I don't have many programs on my pc, so I don't understand why I can't download it.  I should have a lot of diskspace.  Do I have to delete something and if so, what should I delete in C:\WINDOWS?

Again, thanks for helping.

[YoKenny]

Please read:
WINUP: Not Enough Free Disk Space to Install Update Components
http://support.microsoft.com/kb/187876

I do not recomend compressing the hard drive with DriveSpace 3 though as it really slows down the system.

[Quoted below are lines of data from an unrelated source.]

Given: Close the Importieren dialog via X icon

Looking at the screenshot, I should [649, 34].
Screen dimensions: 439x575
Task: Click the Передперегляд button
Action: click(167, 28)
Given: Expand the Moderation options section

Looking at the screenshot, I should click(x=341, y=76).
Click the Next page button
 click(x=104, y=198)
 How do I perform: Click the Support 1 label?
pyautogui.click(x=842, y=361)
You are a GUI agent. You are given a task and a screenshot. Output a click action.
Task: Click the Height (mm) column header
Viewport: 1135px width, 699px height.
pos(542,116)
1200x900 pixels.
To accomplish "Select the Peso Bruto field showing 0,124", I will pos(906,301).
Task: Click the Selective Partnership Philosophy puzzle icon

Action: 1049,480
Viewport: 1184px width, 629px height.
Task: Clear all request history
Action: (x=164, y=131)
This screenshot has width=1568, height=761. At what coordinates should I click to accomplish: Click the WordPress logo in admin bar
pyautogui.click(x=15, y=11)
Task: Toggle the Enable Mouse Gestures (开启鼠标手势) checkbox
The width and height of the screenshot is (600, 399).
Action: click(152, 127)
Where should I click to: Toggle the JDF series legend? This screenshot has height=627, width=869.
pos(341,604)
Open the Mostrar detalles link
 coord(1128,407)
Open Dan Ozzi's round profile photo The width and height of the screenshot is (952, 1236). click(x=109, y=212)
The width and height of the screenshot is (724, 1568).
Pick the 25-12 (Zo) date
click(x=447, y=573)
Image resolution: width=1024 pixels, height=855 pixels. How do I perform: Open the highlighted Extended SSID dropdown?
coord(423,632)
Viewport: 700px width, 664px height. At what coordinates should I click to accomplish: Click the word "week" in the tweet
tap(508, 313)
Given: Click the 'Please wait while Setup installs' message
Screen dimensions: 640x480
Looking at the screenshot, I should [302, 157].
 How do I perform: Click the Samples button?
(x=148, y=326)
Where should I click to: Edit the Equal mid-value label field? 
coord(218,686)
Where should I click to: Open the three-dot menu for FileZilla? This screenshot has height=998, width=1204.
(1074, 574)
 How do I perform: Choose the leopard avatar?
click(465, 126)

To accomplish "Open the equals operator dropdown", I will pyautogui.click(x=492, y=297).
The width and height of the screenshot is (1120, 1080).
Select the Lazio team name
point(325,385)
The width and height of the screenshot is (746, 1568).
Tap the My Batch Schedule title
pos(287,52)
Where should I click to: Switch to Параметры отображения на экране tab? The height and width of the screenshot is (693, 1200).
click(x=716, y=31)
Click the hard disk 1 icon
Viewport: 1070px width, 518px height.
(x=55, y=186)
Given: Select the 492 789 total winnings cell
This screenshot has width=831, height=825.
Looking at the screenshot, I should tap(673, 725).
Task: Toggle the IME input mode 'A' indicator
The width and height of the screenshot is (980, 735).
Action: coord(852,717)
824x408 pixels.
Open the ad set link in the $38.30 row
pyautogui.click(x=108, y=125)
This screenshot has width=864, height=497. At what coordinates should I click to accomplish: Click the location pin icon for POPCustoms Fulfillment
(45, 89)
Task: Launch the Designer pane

Free-up the hard disk space
http://windowsxp.mvps.org/space.htm

WinDirStat is a disk usage statistics viewer and cleanup tool for Microsoft Windows (all current variants).
http://windirstat.info

[ivantheterrible]

Thanks very much everyone...

[johint]

Hello,
   This virus is on my boys computor along with win32:fasec, avast detects it in safe mode but won't allow me to move it to chest, (access denied, being used by another program), can't reboot the system normally as a blue screen pops up saying windows has detected a problem, can anyone help with this, running avast 4.8 updated on 8/11/09, systems reg. key was expired , boy didn't bother to re-register 

thanks for any help
john

[Sammo]

Hello,
   This virus is on my boys computor along with win32:fasec, avast detects it in safe mode but won't allow me to move it to chest, (access denied, being used by another program), can't reboot the system normally as a blue screen pops up saying windows has detected a problem, can anyone help with this, running avast 4.8 updated on 8/11/09, systems reg. key was expired , boy didn't bother to re-register 

thanks for any help
john

You might want to try the IObit 360. It will allow you to unlock and delete any file.